EXERCISE: Beneath this instruction is a block of data; output from it exactly the lines that run from the one containing "Click the briefcase icon in sidebar" through the one containing "Click the green rating", inclusive.
RECORDS TO PROCESS: Begin
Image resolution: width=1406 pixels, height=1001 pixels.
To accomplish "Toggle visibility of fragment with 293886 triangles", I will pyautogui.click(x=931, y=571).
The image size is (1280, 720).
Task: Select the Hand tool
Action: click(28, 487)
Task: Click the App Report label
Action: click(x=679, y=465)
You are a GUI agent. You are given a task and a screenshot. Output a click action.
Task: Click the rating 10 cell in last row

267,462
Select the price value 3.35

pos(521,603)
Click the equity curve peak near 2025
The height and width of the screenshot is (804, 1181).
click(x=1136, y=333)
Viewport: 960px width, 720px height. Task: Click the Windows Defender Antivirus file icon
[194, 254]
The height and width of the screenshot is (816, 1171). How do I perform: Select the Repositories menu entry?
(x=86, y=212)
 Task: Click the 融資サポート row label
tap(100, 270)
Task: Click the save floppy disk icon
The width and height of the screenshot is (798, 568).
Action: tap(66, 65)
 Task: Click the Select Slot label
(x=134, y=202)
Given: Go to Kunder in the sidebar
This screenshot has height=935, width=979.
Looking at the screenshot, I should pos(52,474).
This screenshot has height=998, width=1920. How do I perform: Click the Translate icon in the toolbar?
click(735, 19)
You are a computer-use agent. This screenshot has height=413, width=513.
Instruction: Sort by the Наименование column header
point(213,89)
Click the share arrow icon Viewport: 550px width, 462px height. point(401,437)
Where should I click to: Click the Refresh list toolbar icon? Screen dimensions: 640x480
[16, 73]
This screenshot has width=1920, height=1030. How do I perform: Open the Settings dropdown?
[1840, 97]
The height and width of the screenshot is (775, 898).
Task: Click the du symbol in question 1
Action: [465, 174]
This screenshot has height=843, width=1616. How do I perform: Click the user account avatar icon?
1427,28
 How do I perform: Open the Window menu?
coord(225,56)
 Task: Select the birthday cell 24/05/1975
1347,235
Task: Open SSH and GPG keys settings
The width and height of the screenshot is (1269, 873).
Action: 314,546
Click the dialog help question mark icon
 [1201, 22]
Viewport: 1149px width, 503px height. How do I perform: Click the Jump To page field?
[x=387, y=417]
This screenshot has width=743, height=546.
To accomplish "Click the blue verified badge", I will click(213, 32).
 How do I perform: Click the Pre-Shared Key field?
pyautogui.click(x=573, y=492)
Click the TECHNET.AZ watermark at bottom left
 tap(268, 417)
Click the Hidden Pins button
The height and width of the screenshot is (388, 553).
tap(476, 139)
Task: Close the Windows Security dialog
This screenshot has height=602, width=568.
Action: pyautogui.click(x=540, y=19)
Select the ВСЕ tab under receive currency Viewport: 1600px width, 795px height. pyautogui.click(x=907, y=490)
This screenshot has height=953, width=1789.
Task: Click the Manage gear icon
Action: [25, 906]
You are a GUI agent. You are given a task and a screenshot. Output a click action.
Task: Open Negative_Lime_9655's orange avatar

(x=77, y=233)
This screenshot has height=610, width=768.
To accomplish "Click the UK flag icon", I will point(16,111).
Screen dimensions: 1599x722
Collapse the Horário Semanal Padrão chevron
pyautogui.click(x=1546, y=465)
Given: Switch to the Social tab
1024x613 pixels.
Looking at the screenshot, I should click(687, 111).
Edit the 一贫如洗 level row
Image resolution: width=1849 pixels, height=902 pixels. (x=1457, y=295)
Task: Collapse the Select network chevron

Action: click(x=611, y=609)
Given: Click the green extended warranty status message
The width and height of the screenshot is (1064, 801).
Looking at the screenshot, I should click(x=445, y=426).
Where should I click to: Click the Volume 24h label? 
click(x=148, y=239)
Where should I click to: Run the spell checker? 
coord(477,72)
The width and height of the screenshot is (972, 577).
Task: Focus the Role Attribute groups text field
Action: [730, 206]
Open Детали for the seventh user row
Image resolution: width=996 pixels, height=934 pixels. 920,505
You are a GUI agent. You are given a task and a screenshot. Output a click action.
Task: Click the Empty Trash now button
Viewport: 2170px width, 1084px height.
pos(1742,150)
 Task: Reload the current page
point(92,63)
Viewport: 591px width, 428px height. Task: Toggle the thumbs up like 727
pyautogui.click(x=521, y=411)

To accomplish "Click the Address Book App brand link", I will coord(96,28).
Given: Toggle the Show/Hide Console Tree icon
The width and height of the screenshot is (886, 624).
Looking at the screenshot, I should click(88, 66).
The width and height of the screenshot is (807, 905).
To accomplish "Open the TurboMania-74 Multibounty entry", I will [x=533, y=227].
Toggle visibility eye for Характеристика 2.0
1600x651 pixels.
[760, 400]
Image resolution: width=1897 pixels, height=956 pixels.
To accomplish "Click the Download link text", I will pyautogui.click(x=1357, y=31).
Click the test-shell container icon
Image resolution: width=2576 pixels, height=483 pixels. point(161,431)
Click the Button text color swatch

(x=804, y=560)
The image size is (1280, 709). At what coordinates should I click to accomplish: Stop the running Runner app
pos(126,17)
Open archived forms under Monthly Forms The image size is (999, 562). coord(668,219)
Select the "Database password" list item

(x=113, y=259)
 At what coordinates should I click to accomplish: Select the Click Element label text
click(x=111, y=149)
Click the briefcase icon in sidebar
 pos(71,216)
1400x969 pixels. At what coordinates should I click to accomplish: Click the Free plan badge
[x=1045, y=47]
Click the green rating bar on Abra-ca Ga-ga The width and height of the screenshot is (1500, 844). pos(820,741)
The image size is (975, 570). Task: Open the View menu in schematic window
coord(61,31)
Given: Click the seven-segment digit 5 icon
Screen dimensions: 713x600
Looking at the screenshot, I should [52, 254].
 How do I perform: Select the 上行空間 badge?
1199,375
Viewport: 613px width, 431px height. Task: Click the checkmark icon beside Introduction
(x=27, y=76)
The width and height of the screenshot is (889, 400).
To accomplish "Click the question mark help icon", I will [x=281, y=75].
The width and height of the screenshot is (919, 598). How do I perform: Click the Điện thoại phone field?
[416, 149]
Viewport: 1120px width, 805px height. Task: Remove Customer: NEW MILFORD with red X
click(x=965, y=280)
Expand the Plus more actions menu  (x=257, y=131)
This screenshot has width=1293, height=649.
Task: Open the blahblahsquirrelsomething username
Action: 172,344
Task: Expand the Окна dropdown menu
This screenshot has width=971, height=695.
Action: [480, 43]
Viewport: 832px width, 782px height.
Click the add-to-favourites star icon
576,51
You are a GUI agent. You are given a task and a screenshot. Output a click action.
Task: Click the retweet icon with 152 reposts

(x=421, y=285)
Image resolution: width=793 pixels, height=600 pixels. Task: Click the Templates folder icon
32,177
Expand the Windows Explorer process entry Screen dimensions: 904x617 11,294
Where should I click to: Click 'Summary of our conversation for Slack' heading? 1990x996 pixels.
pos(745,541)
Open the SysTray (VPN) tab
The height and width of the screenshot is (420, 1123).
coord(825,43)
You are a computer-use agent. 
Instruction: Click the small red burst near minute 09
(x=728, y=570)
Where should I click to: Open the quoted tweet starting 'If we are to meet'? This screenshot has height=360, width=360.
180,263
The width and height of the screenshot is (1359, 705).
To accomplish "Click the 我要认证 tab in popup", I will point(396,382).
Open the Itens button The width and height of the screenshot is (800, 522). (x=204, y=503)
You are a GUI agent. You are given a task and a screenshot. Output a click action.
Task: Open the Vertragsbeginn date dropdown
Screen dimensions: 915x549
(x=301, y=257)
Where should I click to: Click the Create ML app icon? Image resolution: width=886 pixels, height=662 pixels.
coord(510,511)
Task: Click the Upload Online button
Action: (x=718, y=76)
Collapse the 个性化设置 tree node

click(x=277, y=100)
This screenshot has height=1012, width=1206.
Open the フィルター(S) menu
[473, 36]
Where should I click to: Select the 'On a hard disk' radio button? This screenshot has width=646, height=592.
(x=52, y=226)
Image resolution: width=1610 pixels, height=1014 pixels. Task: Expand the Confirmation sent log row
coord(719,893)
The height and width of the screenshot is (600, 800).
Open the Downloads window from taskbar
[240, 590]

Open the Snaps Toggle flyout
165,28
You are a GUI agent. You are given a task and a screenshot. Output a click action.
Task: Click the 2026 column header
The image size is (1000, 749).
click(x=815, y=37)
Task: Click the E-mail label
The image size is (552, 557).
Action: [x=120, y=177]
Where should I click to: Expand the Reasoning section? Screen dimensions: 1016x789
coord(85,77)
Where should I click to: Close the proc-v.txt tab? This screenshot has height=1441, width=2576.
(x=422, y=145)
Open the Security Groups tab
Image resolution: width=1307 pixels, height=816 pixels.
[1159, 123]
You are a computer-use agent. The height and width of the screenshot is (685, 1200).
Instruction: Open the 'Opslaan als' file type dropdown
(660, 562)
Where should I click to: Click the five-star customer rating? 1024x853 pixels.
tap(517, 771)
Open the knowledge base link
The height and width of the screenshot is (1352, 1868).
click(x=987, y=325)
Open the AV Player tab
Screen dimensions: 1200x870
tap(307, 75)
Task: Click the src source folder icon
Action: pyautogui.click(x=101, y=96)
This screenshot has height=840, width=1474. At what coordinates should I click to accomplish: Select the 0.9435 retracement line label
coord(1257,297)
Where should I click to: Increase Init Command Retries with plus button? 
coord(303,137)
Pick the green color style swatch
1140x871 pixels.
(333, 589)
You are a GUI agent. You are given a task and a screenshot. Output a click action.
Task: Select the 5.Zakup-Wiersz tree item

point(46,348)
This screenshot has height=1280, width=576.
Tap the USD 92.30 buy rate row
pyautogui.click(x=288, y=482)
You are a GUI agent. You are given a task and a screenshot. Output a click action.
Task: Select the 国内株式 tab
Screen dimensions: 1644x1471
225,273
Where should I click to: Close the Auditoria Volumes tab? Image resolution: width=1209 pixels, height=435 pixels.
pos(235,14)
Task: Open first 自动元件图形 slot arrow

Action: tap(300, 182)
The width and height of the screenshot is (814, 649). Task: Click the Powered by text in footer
RECORDS TO PROCESS: End
TASK RESPONSE:
Click the briefcase icon in sidebar
 pos(71,216)
1400x969 pixels. At what coordinates should I click to accomplish: Click the Free plan badge
[x=1045, y=47]
Click the green rating bar on Abra-ca Ga-ga The width and height of the screenshot is (1500, 844). pos(820,741)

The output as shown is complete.